Von Christiane Agüera Oliver Hausach. Mit ohrenbetäubendem Getöse, blechschlagend und trötend war die große Katzenmusik am Schmutzigen Donnerstag schon von weitem zu hören. Auf großem Ölfass schlagend, Topfdeckel klappernd und laut päpernd machten sich dunkle Gestalten in schäbigen und abgewetzten Klamotten vom Konstantinplatz aus auf den Weg. "S’Städtle" hinunter bis ins Dorf und wieder hinauf bis hinter den Bahnhof zogen die Krachmacher.

Bis in die späten Abendstunden marschierten die schrägen Musiker durch Hausachs Straßen, dem Mond, dem Zepter von Obmann Alfred Blattmann folgend. Der anhaltende Schneefall hielt die wahren Katzenmusiker nicht von ihrem Hoorig-Konzert ab. So hatten sie sich mit "De Maier der soll läbe un soll uns ebbis gäbe" ihr Erheischtes an den einzelnen Stationen auch lauthals verdient.

Zum Abschied gab’s brav das Sprüchlein: "De Maier isch e guada Ma, mr siehts em schu om Schnurrbart a." So gehört es sich für einen richtigen Katzenmusiker. Doch der Hunger war wohl nicht gestillt. Noch nachts waren die schrägen Klänge zu hören, obwohl sich die Katzenmusik längst aufgelöst hatte.

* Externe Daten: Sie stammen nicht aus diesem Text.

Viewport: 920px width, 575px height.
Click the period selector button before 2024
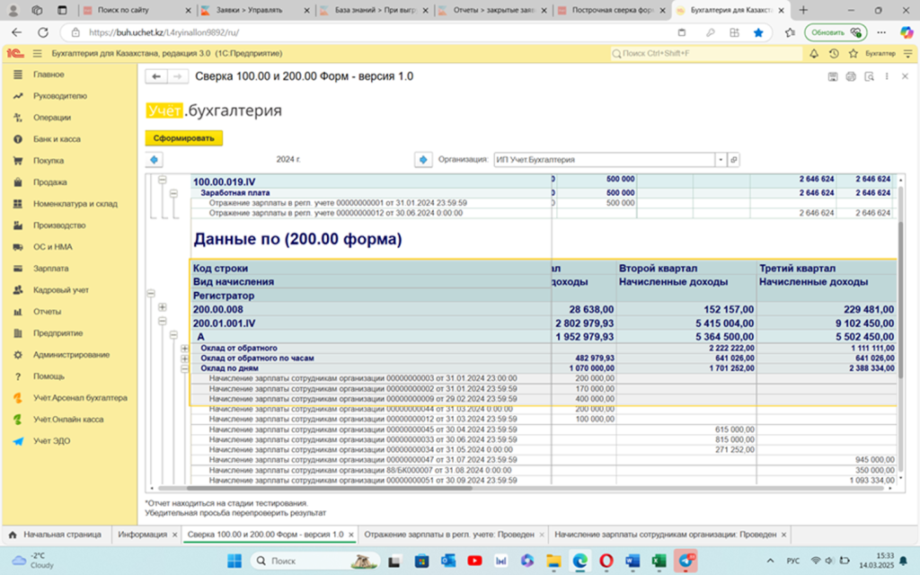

"Mit der Elfemeß teilt sich die Katzenmusik den Ruhm der ältesten Überlieferung von Husacher Narretei und Fasentsbrauchtum", ist im Narrencodex zu lesen. "Schon im ausgehenden 18. Jahrhundert muss im Städtchen das Konzert der Konzerte gegeben worden sein", heißt es.

Noch haben die Katzenmusiker ihr Fasentspensum nicht erledigt. Am Sonntag führen sie den großen Umzug an und am Fasentsmendig beginnt das närrische Wecken um 6 Uhr. Dann wird das schräg-laute Katzenmusikerkonzert die Hausacher aus den Betten werfen.